* [Exercise materials]:

========================================================================

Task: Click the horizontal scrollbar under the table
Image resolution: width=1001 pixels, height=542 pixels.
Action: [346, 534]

========================================================================

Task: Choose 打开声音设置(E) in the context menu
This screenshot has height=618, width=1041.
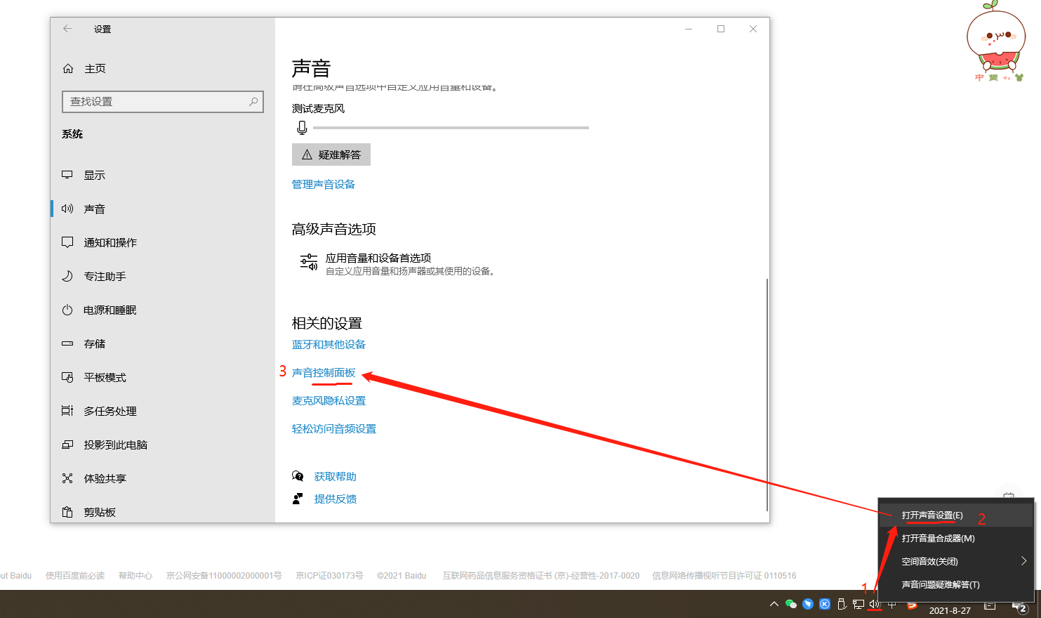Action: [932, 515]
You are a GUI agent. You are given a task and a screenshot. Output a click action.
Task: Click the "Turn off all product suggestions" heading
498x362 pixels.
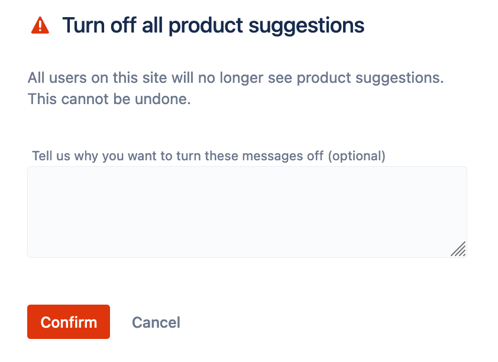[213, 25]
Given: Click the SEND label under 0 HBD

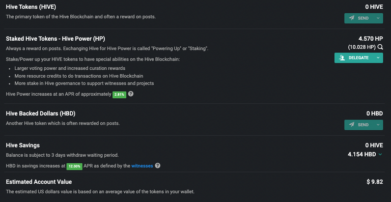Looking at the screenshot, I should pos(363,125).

========================================================================

Return each line of the records above that contains the word "under".

Task: Click the horizontal scrollbar under the table
Given: Click the SEND label under 0 HBD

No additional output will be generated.